Zur Eröffnung einer Ausstellung im Russischen Haus am Donnerstagabend ist Netschajew angekündigt, kommt allerdings nicht. Zu Gast sind um 19 Uhr Personen aus dem Umfeld von Linke, DKP und BSW, die sich für das Thema interessieren: »Wenig bekannte Seiten des Widerstands. Russen im Dritten Reich gegen den Nationalsozialismus.«

Zwei Wissenschaftler

Vorgestellt werden fünf ausgewählte Fallbeispiele. Eins davon ist die Familie Timofejew-Resowski. Vater Nikolai und Mutter Jelena sind Wissenschaftler und 1925 an das Kaiser-Wilhelm-Institut für Hirnforschung in Berlin-Buch gekommen. Anders als Russen, die nach der Revolution von 1917 im Exil leben, sind sie sowjetische Staatsbürger, verweigern allerdings 1937 die von ihnen verlangte Heimkehr in die Heimat. Es ist das Jahr des großen stalinistischen Terrors. Sie können ihres Lebens deshalb nicht sicher sein.

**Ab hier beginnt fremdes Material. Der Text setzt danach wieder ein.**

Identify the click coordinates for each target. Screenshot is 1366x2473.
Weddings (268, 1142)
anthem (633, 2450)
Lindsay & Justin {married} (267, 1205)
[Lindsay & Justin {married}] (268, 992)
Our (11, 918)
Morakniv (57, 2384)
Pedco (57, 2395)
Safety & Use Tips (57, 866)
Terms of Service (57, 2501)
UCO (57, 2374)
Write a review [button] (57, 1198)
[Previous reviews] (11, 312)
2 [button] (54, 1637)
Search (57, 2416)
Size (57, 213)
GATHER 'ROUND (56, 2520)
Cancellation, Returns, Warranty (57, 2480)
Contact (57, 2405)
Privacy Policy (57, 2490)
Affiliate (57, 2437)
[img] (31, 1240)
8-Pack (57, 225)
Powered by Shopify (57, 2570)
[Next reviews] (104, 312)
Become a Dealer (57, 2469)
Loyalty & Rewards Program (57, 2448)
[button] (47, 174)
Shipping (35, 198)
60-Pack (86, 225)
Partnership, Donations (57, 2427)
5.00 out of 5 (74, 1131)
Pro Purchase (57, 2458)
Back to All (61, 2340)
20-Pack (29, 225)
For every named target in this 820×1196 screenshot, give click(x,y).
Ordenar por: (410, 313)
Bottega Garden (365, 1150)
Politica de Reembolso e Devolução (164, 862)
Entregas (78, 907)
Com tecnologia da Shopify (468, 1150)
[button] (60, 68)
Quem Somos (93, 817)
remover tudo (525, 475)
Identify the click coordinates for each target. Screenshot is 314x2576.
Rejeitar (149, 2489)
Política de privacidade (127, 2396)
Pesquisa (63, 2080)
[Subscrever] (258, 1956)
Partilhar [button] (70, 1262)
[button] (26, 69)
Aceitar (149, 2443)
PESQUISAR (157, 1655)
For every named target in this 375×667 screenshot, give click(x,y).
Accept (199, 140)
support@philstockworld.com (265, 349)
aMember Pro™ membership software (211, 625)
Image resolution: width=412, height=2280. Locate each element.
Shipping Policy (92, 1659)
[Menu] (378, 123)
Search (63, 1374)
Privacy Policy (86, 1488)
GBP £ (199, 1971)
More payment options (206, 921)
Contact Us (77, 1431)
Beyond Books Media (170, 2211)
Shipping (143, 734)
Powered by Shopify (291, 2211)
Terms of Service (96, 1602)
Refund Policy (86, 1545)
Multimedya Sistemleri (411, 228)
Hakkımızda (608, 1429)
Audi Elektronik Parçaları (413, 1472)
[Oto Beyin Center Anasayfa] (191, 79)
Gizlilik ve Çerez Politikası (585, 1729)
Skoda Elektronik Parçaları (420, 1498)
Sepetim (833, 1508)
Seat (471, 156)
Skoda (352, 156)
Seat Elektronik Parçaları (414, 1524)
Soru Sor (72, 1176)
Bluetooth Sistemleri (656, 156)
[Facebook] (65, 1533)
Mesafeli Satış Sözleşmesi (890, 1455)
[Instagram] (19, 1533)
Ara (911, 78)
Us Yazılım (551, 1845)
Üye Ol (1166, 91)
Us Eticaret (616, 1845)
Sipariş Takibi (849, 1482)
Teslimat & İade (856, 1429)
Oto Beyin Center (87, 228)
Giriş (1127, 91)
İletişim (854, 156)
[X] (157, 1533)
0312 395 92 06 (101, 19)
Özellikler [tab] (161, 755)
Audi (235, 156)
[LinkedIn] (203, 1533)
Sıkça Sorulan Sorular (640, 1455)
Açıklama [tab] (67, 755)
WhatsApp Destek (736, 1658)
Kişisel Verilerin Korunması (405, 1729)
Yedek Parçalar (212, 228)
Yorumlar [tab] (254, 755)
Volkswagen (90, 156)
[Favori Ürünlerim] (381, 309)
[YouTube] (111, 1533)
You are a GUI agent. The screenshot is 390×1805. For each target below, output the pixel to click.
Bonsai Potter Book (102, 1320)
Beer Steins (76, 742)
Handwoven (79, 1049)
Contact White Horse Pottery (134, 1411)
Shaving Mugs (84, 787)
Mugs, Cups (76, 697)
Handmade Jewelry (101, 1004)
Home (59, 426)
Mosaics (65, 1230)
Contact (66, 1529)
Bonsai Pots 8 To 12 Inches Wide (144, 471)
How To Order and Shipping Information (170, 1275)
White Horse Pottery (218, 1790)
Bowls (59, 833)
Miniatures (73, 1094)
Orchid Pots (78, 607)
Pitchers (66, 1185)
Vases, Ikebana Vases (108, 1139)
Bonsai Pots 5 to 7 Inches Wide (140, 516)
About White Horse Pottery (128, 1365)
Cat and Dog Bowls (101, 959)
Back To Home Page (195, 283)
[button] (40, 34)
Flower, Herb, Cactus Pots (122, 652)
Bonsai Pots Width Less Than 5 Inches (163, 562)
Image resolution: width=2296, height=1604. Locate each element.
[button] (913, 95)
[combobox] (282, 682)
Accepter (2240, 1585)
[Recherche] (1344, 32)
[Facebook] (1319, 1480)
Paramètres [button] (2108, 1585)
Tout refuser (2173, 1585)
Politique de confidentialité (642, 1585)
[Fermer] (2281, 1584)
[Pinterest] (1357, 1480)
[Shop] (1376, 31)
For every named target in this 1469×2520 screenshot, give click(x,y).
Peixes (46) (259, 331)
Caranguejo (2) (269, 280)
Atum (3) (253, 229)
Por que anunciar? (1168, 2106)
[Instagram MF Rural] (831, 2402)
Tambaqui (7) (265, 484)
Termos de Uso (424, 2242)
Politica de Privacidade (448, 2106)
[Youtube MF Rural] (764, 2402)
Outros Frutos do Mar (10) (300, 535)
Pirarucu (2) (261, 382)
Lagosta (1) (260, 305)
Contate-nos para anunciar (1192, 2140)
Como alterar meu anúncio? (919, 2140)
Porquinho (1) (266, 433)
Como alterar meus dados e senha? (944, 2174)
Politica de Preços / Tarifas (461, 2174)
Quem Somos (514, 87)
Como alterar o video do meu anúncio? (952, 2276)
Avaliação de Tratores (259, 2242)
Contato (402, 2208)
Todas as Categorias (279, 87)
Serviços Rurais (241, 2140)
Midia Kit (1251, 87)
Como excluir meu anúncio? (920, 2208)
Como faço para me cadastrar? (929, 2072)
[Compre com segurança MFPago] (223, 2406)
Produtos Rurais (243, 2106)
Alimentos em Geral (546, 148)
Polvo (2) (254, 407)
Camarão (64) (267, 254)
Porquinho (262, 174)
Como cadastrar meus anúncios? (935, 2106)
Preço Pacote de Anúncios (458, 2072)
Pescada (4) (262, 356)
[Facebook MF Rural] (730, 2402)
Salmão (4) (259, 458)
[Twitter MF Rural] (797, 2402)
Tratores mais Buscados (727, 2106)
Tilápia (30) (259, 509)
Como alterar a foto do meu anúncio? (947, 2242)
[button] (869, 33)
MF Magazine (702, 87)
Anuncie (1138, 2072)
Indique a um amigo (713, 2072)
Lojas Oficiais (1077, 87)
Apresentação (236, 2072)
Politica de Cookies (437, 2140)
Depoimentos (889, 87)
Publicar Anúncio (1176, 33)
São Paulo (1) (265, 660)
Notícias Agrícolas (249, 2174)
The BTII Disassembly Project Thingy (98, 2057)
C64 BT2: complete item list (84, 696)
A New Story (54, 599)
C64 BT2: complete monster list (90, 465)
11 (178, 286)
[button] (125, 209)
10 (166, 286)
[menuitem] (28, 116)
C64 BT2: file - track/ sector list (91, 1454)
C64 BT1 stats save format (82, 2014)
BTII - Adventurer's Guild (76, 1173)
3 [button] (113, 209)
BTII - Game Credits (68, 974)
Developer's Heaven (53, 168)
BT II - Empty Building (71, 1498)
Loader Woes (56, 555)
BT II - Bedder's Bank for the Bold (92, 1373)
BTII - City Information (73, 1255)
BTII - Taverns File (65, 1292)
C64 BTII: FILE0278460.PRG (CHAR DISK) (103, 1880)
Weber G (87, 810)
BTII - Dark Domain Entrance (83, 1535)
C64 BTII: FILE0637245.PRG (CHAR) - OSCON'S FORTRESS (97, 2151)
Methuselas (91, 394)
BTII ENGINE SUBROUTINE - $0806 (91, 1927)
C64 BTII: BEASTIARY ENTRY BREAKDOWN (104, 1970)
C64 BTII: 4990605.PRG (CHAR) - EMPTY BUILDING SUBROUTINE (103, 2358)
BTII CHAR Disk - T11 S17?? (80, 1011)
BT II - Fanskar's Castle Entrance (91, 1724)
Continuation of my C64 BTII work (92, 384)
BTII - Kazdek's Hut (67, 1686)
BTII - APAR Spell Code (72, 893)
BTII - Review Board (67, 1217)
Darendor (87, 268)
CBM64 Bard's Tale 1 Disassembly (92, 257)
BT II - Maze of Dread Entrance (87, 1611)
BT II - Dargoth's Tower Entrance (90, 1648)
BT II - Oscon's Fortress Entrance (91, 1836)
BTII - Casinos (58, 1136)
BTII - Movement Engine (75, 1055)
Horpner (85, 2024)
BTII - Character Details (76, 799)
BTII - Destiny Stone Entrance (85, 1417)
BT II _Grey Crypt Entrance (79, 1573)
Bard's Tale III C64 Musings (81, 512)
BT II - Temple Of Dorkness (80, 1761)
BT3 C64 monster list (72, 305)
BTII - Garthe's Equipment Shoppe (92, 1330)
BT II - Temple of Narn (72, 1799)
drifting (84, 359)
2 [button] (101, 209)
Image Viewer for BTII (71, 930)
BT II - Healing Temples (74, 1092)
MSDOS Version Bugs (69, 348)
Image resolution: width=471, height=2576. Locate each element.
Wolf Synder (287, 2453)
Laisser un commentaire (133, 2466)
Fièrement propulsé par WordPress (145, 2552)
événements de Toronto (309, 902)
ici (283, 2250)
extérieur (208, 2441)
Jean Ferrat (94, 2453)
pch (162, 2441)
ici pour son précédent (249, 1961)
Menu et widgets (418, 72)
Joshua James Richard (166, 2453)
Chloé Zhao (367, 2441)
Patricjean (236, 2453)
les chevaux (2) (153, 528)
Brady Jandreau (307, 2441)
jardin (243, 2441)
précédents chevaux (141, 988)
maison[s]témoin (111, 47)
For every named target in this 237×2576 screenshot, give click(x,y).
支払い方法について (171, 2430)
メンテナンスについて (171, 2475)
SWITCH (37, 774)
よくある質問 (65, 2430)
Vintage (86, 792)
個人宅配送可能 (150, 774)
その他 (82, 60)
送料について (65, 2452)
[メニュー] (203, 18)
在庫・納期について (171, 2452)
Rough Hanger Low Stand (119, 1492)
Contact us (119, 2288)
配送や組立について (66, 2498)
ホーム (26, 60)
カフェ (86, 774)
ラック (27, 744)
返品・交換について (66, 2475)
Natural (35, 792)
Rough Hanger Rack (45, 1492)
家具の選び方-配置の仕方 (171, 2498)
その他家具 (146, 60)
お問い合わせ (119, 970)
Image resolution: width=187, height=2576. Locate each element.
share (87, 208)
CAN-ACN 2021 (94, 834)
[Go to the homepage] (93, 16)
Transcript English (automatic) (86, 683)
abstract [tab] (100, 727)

Tatsächlich wird Nikolai nach dem Krieg verhaftet und in Moskau zu zehn Jahren Lagerhaft verurteilt, weil er angeblich mit den Faschisten kollaborierte. Er kommt aber als Spezialist schon 1947 wieder frei. 1992 wird er elf Jahre nach seinem Tod rehabilitiert. Der Schriftsteller Daniil Granin hat einen Roman über Nikolai geschrieben, der 1988 in deutscher Übersetzung in der DDR erschien. Ein Exemplar ist nun Teil der Ausstellung.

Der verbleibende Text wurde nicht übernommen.